Shared Memory OpenMP Programming

As we learned in the General Parallel Computing lesson, parallel programs come in two broad flavors: shared-memory and distributed memory or message-passing. In this lesson, we will be looking at shared-memory programming, with a focus on Open Multi-Processing (OpenMP) programming.

In any parallel program, the general idea is to have multiple threads of execution so that you can break up your problem and have each thread handle one part. These multiple threads need to be able to communicate with each other as your program runs. In a shared-memory program, this communication happens through the use of global variables stored in the global memory of the computer running the code.
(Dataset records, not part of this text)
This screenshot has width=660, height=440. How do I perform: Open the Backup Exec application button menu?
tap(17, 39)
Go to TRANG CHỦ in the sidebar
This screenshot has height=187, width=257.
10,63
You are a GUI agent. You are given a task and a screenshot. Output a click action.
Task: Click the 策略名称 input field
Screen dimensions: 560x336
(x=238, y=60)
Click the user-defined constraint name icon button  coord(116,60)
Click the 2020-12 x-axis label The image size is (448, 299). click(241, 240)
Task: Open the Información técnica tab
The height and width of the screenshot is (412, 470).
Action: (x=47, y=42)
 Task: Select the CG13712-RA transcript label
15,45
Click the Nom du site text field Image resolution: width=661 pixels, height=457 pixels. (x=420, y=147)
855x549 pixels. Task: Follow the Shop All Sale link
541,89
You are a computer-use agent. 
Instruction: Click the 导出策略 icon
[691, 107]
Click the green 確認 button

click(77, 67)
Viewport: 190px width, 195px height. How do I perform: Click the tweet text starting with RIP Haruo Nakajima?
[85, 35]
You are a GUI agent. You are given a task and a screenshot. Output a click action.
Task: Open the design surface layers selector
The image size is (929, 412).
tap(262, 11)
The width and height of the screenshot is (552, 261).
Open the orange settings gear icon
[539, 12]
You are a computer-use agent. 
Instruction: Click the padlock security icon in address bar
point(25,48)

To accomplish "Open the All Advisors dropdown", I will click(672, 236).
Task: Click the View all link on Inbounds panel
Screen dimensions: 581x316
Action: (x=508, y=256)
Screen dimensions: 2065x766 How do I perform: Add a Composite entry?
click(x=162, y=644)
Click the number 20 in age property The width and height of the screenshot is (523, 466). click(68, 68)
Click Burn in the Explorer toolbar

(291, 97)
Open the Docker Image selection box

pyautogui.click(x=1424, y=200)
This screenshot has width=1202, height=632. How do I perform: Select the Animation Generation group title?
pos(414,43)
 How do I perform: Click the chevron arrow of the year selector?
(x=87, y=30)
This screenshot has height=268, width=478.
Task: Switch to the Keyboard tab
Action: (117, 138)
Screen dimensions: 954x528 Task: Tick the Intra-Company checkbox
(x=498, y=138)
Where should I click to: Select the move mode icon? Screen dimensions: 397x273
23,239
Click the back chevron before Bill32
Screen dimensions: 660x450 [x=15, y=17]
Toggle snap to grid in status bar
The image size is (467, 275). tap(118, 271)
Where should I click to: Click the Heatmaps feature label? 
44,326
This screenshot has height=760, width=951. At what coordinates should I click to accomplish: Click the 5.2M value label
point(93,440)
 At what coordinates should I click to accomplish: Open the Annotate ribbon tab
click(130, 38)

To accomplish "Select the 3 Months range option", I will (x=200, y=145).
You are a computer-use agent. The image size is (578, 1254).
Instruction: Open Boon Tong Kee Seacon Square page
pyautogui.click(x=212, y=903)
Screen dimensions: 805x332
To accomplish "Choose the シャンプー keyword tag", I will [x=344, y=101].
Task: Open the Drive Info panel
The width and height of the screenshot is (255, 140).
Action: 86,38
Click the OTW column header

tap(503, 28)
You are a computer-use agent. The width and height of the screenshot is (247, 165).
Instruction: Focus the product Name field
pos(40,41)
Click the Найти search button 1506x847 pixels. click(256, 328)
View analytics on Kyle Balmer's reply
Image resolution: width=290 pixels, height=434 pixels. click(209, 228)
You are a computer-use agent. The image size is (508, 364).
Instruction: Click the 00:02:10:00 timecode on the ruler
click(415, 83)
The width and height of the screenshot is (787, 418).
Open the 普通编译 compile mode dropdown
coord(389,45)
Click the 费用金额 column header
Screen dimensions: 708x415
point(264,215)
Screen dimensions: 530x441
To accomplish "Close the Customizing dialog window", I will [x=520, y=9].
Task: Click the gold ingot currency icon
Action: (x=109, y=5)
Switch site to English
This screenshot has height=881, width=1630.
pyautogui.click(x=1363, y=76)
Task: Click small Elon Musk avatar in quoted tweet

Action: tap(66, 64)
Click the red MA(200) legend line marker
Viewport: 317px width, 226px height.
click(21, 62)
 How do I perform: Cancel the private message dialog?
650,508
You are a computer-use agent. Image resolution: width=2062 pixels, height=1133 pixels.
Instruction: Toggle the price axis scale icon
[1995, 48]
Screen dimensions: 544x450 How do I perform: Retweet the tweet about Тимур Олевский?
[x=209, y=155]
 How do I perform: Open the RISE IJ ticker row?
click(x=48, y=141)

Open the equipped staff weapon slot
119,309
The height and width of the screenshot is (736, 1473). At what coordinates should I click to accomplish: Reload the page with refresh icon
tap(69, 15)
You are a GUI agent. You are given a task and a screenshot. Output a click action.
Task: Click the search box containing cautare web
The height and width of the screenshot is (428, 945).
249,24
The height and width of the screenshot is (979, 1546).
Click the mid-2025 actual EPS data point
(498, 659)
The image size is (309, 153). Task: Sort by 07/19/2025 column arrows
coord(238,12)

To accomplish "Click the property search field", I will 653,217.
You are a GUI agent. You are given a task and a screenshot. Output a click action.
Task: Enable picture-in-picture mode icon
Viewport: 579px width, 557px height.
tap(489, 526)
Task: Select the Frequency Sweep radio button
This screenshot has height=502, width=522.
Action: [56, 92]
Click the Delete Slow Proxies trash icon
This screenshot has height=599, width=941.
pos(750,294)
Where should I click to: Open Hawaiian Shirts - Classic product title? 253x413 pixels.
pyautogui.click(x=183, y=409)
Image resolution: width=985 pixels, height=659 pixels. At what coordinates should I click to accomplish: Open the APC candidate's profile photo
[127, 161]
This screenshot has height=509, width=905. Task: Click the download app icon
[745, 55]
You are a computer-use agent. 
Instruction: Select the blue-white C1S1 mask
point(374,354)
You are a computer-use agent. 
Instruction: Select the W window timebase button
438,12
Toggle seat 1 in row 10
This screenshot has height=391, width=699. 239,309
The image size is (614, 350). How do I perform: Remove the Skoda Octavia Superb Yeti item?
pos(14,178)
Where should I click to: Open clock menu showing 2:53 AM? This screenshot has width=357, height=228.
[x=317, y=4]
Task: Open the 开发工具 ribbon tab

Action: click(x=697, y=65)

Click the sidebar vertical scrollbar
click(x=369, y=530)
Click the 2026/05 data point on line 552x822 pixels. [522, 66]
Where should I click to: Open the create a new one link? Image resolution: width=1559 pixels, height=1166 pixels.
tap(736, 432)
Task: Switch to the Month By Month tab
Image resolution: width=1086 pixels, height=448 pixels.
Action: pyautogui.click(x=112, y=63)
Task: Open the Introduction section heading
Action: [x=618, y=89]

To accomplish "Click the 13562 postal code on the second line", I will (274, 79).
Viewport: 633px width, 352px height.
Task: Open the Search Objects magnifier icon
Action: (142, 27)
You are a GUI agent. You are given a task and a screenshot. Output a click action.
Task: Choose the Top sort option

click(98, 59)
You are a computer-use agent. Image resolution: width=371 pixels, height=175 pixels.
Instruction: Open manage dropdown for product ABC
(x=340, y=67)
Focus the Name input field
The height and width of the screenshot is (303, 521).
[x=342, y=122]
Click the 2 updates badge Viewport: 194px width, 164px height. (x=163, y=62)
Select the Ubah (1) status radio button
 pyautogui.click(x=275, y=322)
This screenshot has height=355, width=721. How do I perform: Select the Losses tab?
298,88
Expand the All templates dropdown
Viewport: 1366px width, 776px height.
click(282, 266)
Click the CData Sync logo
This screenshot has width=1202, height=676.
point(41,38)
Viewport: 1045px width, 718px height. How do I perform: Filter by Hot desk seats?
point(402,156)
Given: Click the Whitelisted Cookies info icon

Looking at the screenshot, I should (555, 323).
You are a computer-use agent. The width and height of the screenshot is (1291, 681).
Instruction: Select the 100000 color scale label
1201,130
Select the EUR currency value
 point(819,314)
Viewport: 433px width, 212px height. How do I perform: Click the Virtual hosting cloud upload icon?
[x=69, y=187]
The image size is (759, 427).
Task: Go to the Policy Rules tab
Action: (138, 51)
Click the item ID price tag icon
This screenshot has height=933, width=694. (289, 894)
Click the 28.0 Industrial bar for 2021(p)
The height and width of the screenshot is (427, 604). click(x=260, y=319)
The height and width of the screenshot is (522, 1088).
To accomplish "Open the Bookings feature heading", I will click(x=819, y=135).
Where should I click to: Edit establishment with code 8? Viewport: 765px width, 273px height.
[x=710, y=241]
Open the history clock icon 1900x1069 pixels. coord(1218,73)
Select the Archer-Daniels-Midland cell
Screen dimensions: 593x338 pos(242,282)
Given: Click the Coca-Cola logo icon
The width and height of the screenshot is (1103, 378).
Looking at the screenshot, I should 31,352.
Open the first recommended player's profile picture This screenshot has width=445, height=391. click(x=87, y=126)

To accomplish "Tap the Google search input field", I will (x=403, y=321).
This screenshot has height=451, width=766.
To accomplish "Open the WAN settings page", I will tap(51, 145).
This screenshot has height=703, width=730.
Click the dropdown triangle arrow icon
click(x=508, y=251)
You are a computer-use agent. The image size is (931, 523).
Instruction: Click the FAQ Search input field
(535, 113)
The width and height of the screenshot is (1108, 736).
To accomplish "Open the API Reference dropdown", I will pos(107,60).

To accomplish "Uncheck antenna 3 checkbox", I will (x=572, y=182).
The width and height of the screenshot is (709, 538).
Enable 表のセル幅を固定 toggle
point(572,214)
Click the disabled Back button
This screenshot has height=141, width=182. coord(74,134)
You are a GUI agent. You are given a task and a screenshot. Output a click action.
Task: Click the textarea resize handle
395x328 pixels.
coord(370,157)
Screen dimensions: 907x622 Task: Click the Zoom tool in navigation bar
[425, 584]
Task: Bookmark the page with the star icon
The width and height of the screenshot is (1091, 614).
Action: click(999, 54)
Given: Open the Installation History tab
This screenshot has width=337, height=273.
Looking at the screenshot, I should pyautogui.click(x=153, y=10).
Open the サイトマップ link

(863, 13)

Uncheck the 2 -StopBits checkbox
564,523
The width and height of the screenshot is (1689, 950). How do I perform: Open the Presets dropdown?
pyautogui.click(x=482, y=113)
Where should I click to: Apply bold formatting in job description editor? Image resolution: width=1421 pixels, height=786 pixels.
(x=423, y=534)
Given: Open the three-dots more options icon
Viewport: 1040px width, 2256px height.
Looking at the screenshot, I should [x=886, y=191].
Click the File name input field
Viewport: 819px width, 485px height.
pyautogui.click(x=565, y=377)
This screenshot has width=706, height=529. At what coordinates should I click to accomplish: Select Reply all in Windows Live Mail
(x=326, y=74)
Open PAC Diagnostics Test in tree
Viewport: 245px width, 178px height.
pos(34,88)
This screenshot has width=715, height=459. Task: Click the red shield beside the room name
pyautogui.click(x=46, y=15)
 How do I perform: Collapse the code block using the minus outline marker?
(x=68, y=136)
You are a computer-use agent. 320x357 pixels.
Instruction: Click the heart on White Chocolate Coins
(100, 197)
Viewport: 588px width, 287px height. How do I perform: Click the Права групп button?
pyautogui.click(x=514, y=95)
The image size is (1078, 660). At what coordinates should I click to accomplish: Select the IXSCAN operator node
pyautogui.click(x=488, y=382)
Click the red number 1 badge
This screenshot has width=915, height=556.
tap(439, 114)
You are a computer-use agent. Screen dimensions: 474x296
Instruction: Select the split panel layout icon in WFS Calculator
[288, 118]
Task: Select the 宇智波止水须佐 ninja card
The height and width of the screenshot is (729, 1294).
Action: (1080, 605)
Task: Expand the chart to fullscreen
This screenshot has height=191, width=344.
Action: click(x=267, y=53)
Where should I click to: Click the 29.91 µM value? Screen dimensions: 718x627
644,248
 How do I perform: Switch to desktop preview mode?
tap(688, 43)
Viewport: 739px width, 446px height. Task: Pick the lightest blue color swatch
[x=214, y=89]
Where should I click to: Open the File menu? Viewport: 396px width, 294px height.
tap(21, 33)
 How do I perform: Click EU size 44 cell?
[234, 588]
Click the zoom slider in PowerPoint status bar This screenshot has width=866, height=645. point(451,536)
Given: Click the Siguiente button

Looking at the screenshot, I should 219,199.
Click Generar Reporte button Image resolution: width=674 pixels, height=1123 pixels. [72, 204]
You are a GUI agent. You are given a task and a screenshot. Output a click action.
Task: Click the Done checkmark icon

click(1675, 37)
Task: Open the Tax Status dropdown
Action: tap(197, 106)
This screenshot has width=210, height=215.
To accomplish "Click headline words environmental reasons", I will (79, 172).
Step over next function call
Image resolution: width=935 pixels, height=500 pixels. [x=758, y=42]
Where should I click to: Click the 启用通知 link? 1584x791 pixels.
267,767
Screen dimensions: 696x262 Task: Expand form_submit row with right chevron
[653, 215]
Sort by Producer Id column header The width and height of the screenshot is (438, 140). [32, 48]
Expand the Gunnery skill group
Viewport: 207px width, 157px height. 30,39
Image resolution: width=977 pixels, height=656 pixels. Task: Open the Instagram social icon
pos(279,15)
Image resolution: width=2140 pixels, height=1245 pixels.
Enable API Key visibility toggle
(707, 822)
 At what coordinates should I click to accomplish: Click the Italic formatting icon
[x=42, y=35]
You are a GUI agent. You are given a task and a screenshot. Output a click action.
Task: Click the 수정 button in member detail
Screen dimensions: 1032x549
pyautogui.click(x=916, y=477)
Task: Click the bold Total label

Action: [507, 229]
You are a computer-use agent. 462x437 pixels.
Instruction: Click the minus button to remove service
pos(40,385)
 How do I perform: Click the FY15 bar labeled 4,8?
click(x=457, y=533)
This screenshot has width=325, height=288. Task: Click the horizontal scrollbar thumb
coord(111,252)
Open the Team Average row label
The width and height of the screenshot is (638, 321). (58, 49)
This means that communication between the various threads is extremely fast, as it happens at the speed of local memory (RAM) access. The drawback is that your program will be limited to a single physical machine (compute node of HPC network), since all threads need to be able to see the same RAM.

OpenMP is one way of writing shared-memory parallel programs. OpenMP is a specification, which has been implemented by many vendors.

The OpenMP effort began in 1996 when Accelerated Strategic Computing Initiative of the DOE brought together a handful of computer vendors including HP, IBM, Intel, SGI and DEC to create a portable API for shared memory computers. Vendors do not typically work well together unless an outside force encourages cooperation. So this committee communicated that DOE would only purchase systems with a portable API for shared memory programming.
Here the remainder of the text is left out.